You would never have known the score by the way Scherzer was pitching, however, as D-Backs' skipper Chip Hale said after what ended up an 11-1 loss for the home team.

"He looked like he was pitching in a tie game or a one-run game. That looked like his mindset out there. He was going after our guys. -D-Backs' skipper Chip Hale on Max Scherzer

"What I was saying on the bench was he looked like he was pitching in a tie game or a one-run game," Hale told reporters.

"That looked like his mindset out there. He was going after our guys. He was using his breaking ball well and obviously he's got a knockout changeup."

"It's easy to let your guard down," Nats' skipper Matt Williams said when asked about pitching in a blowout.

"We're all human. He doesn't do that though. He competes every time he goes out there for an inning, regardless of score, situation, whatever it is. He just competes."

"He just competes every time he goes out there regardless of how many pitches he's got or what inning it is."

"'You can’t pitch to the scoreboard,'" Scherzer told reporters, including Washington Post writer James Wagner, after the game.

"'You’ve got to treat it like a 0-0 game. The old tale is give them fastballs because you’re just trying to get through the lineup. But it’s actually no. You’ve got to still pitch.'"

Williams, who managed Scherzer at one point in Arizona's '06 1st Round pick's time in the D-Backs' minor league system and was a coach with the Diamondbacks in the right-hander's second major league season in 2009, was asked what, if any, differences he saw in Scherzer now as compared to the pitcher he was back then?
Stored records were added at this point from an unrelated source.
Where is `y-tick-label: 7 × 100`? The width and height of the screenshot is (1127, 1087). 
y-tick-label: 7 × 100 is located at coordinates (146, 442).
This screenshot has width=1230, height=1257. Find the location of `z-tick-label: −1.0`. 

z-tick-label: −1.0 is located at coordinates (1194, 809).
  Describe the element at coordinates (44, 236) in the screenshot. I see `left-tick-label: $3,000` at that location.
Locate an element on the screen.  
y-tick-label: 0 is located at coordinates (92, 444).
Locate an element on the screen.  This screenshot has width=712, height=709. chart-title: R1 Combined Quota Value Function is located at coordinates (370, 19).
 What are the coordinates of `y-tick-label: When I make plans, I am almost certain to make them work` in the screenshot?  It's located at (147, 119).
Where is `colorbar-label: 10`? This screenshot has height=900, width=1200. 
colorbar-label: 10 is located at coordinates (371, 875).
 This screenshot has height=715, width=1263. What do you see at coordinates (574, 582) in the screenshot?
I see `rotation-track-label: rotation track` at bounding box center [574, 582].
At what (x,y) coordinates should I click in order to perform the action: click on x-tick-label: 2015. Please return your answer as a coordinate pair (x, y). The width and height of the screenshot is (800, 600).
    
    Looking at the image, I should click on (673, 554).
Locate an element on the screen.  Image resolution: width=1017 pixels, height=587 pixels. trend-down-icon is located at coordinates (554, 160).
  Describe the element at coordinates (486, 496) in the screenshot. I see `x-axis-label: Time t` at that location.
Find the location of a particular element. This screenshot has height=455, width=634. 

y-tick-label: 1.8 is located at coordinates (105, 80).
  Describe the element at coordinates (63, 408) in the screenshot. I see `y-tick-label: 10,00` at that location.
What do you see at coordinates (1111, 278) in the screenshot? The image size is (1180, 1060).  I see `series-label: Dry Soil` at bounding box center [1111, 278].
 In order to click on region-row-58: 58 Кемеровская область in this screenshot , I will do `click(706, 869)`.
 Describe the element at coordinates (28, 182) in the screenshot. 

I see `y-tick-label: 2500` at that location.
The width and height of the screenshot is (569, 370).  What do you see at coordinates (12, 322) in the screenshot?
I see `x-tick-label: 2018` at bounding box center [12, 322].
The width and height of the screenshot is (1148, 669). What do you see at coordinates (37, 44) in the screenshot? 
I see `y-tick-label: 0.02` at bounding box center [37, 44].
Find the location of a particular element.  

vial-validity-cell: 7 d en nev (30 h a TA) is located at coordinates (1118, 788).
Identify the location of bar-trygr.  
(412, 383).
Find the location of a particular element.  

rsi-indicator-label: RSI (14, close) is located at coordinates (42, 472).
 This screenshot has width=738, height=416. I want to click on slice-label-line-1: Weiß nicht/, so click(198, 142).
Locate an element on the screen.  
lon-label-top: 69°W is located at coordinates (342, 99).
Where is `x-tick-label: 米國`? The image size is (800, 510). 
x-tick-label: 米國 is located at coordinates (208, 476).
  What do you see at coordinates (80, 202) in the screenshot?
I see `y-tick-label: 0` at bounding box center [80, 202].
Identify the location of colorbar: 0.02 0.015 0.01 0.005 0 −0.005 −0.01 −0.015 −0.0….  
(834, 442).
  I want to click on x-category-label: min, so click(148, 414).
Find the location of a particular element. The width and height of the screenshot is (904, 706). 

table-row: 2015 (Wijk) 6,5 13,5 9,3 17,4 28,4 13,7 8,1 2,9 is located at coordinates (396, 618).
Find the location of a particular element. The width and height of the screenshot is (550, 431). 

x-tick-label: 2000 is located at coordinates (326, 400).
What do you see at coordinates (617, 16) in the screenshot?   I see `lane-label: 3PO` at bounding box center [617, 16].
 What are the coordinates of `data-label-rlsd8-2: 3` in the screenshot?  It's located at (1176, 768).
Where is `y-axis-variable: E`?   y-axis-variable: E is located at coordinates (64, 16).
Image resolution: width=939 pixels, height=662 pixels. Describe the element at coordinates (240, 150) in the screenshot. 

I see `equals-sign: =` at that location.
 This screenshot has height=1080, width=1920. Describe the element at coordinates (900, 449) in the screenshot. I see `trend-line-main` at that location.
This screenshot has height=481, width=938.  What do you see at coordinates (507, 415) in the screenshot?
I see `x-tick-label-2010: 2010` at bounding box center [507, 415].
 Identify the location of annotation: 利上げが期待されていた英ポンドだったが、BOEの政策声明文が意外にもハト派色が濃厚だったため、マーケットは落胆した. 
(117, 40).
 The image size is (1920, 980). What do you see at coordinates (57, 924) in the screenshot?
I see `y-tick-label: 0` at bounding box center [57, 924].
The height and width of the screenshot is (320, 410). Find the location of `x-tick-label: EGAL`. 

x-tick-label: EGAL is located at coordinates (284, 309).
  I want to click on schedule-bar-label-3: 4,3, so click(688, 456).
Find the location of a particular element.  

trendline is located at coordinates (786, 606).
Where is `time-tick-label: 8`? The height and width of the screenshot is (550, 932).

"I just think he understands himself," Williams said. "He knows that he's got multiple pitches now to get guys out. Before it was a blazing fastball and a slider to go along with it.

"Now he's got a change, he throws a curveball every once in a while, and he can pick spots. Throws it where he wants to, gets ahead, which is key for him.

"The guy we saw early in his career was a bunch of pitches early, and going right after guys, but now he's got the ability to feel a strike and that's why he's at where he's at."

Where Scherzer's at, is (3-3) after last night's win with a 1.99 ERA, 2.20 FIP, six walks (1.09 BB/9) and 55 Ks (9.97 K/9) after seven starts and 49 ⅔ IP in his first season in Washington after signing a 7-year/$210M free agent deal.

After taking the loss in three of his first four starts, Scherzer's back to .500 after seven outings and with the exception of the five runs he gave up against Miami during last week's matchup with the Marlins (with 3 of the ER coming on a Giancarlo Stanton bomb), he's allowed 2 ERs or less in six of seven starts this season.

"Early on our defense let him down a couple times," Williams said. "But he gives us a chance to win every time he goes out there."